[Material provided Boundary: Start]

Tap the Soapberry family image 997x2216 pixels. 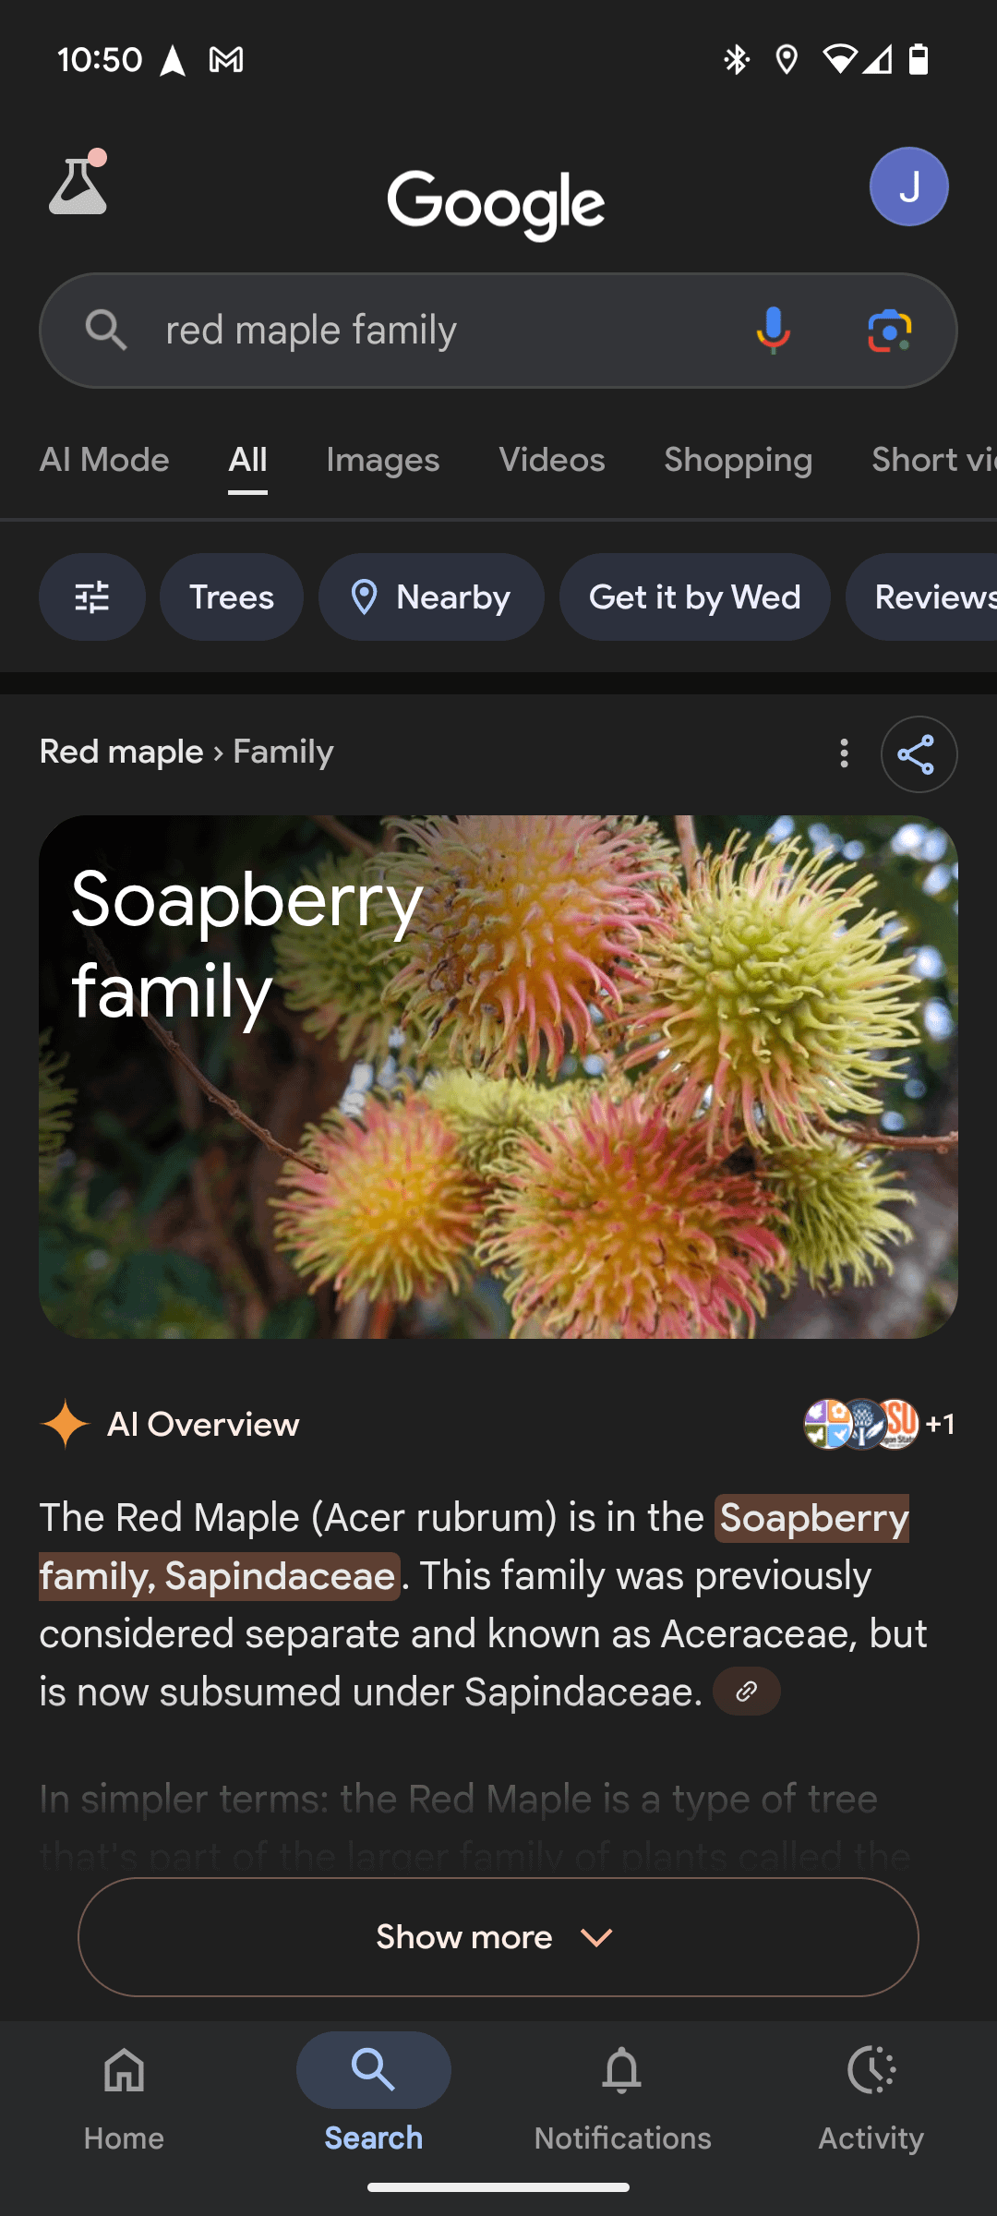499,1077
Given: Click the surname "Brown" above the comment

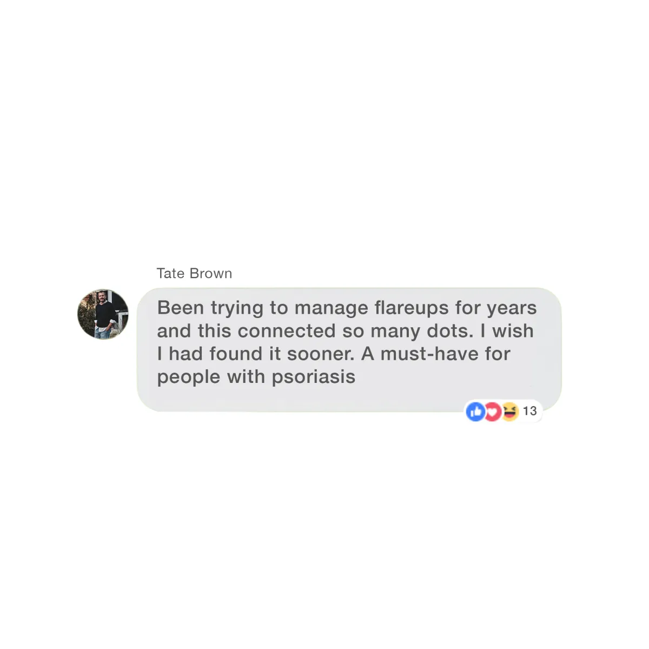Looking at the screenshot, I should point(211,274).
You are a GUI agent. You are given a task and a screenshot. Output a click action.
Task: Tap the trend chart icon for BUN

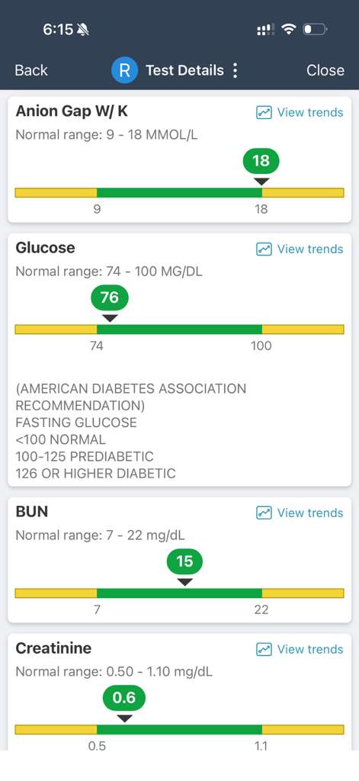[264, 513]
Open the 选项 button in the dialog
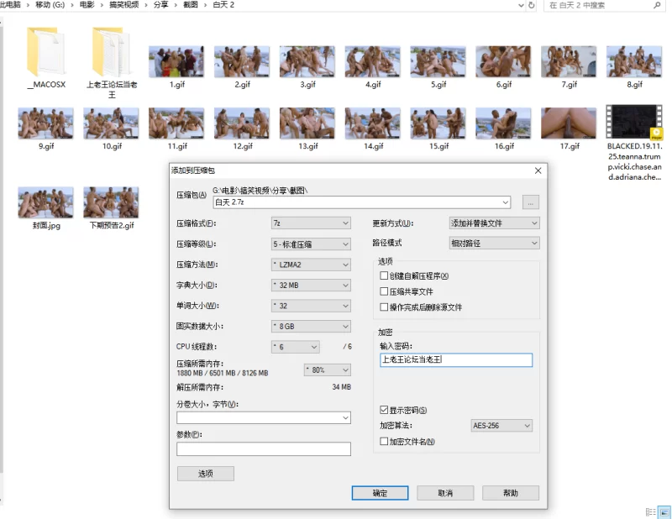The width and height of the screenshot is (672, 519). tap(204, 473)
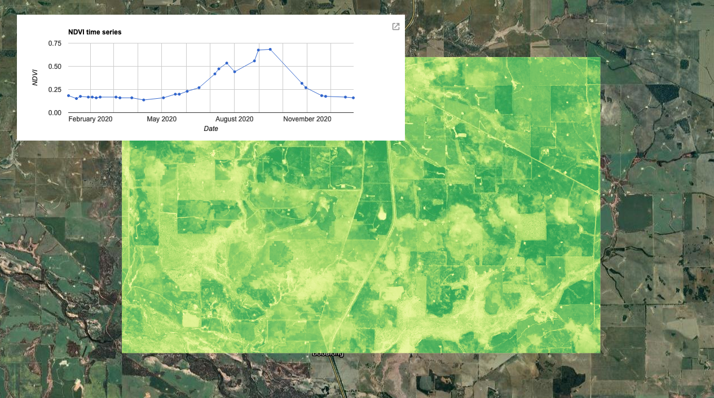
Task: Click the Date x-axis title
Action: point(211,129)
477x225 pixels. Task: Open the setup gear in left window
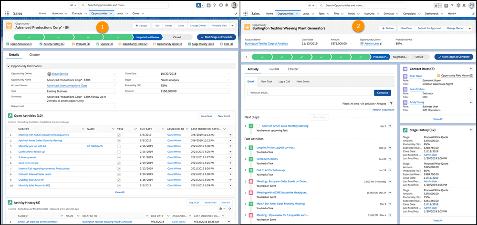pos(220,5)
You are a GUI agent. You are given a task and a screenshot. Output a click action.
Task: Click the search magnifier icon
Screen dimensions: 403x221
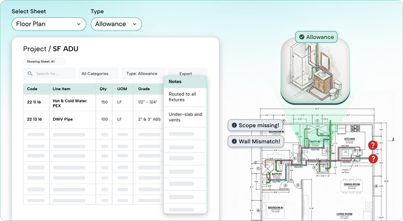click(31, 74)
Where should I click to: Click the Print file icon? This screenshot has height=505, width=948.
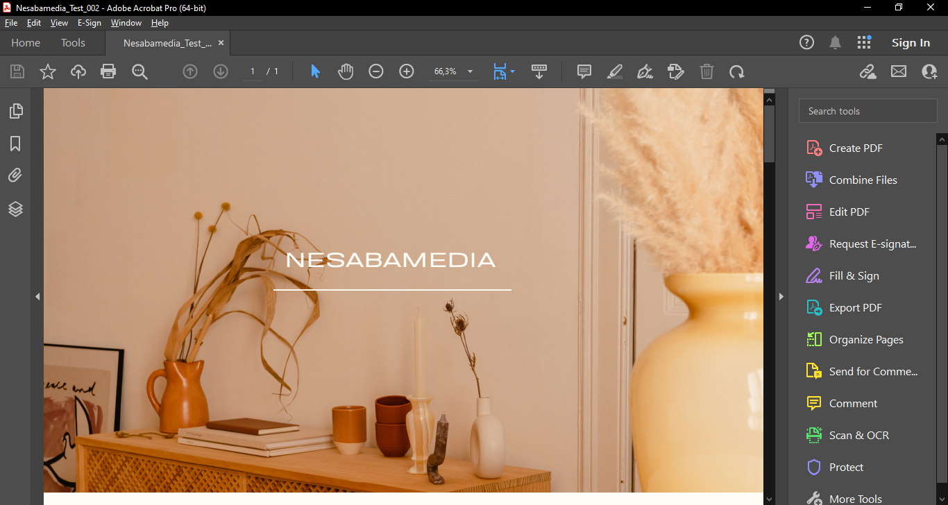[x=108, y=71]
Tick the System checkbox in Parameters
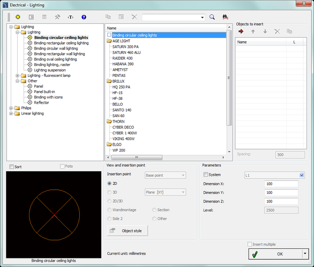Image resolution: width=314 pixels, height=267 pixels. pyautogui.click(x=206, y=175)
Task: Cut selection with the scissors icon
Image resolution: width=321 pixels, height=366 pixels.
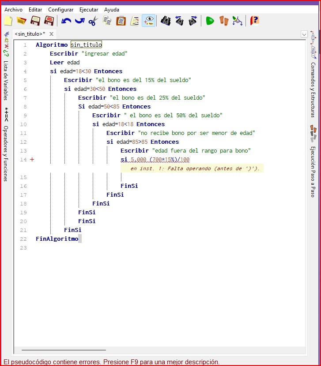Action: tap(93, 21)
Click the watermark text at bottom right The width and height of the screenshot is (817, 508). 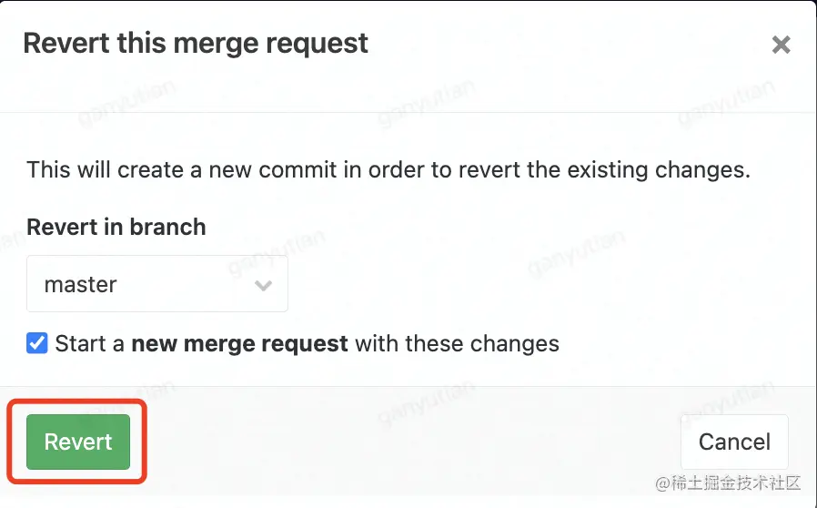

[Material provided Boundary: End]

*Exercise objective*
Exactly the lines from the one holding "477x225 pixels. Task: Open" through the last line of the entries must be set down, with nothing added and no pictures.

*Written reply*
477x225 pixels. Task: Open the setup gear in left window
pos(220,5)
You are a GUI agent. You are given a task and a screenshot. Output a click action.
Task: Click the search magnifier icon
Screen dimensions: 403x221
click(31, 74)
Where should I click to: Click the Print file icon? This screenshot has height=505, width=948.
[x=108, y=71]
Tick the System checkbox in Parameters
Image resolution: width=314 pixels, height=267 pixels. pyautogui.click(x=206, y=175)
Task: Cut selection with the scissors icon
Image resolution: width=321 pixels, height=366 pixels.
Action: tap(93, 21)
Click the watermark text at bottom right The width and height of the screenshot is (817, 508). 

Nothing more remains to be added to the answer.